Die Macht der Dummheit

Kommenden Sonntag, 19.11., spreche in Ö1 um 9:05 eine Stunde lang zum Thema „Die Macht der Dummheit“. Mehr zur Sendung gibt es hier.

Das ganze beruht auf meinem Großessay „Der Aufstand der Dummheit“, der in diesem Sommer erschienen ist. Vielleicht kann ich ja das Interesse an diesem Bändchen wecken. Daher hier ein paar Takte aus dem Buch:

… Die Tatsache, dass sich immer mehr Nachrichten über Geschehnisse in den Medien finden, die nicht geschehen wären, gäbe es keine Medien – wie der Terroranschlag vom 11. September, wie die Protestaktion meiner Aktivisten-Freundin –, haben zu einem seltsamen Verhältnis des Publikums zur medialen Wirklichkeit geführt.

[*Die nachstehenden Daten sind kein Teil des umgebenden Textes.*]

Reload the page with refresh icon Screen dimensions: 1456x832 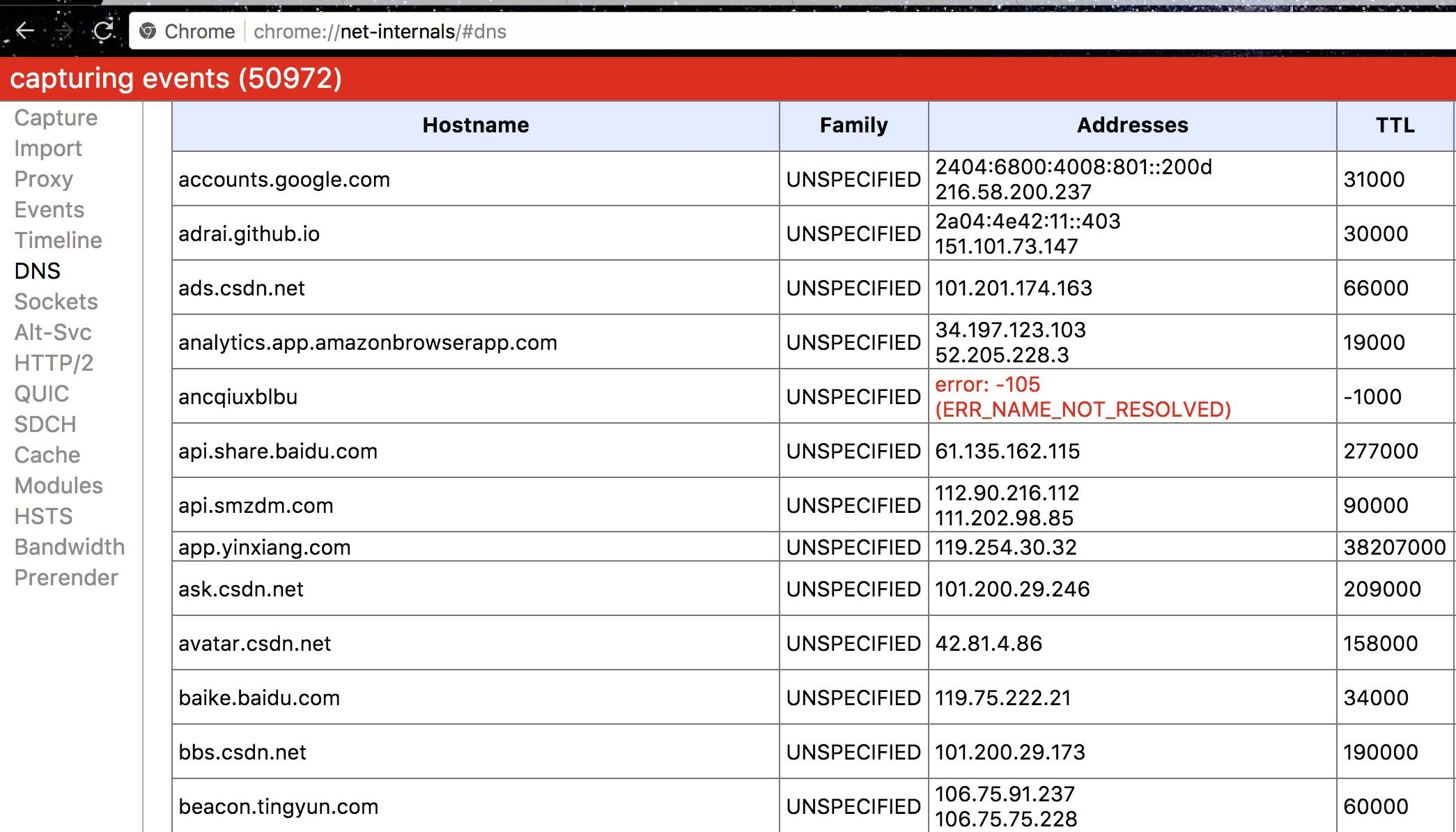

Man weiß, dass es keine so eindeutige Beziehung zwischen Ursache und medialer Wirkung gibt. Man weiß sogar, dass gar nicht so leicht zu definieren ist, was das eigentlich sein soll: Wirklichkeit.

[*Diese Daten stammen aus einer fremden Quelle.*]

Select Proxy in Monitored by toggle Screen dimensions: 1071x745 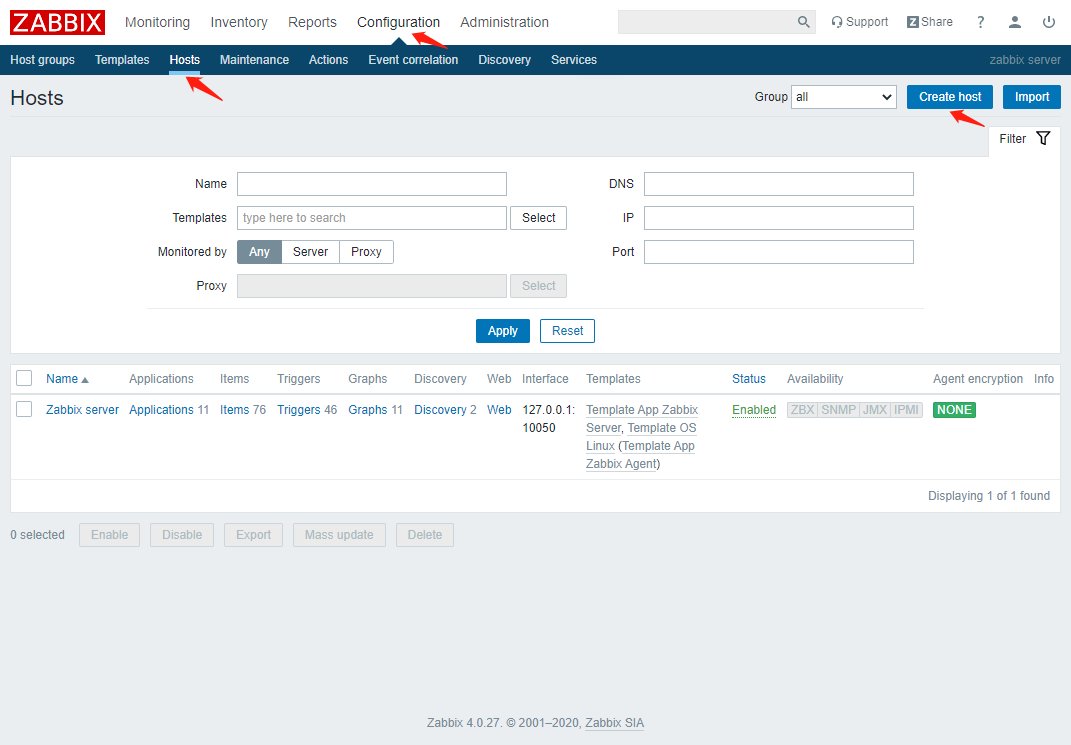pos(366,252)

Wahrheit und Erfindung oder Zwischending aus beiden: Alles geht ein in die große Soße der „medialen Wirklichkeit“. Man misstraut nicht nur der medialen Abbildung, sondern schon der Wirklichkeit, die abgebildet wird. Ein Politiker, der im Fernsehen spricht, sagt der nun, was er sagen will? Womöglich würde der doch viel lieber eine zwanzigminütige Erklärung zu makroökonomischen Aspekten der Arbeitsmarktpolitik abgeben, sitzt aber jetzt in einer Studiodiskussion, in der er in einer Minute und zwanzig Sekunden seine Meinung zur Flüchtlingspolitik vermitteln muss. Dieser Politiker weiß natürlich, dass man in 1:20 überhaupt nichts Substanzielles sagen kann, und er wird nur in vollendeter Jargonhaftigkeit ein paar Phrasen abgeben, in der Hoffnung, zumindest optisch und rhetorisch einen guten Eindruck zu machen – was ja im Fernsehen das Wichtigste ist.

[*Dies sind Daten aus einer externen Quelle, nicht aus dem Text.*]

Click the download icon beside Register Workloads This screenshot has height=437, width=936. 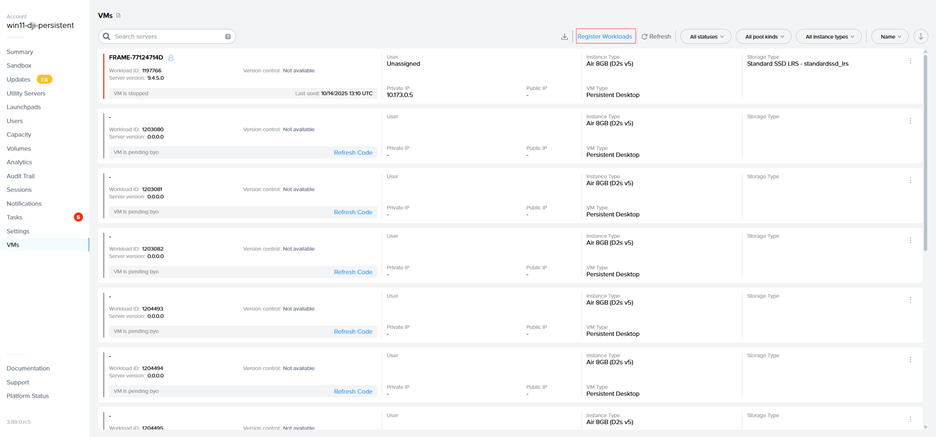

Aber bildet das dann wirklich die politische Wirklichkeit ab? Oder schafft diese Art von medialer Apparatur sich die Wirklichkeit, die sie abbildet? Sehr oft ist es so: Der Politiker sagt das, was er sagt, nur deshalb, um ins Fernsehen zu kommen, und er sagt es auf die Weise, in der er es tut, nur deshalb, weil er im Fernsehen ist.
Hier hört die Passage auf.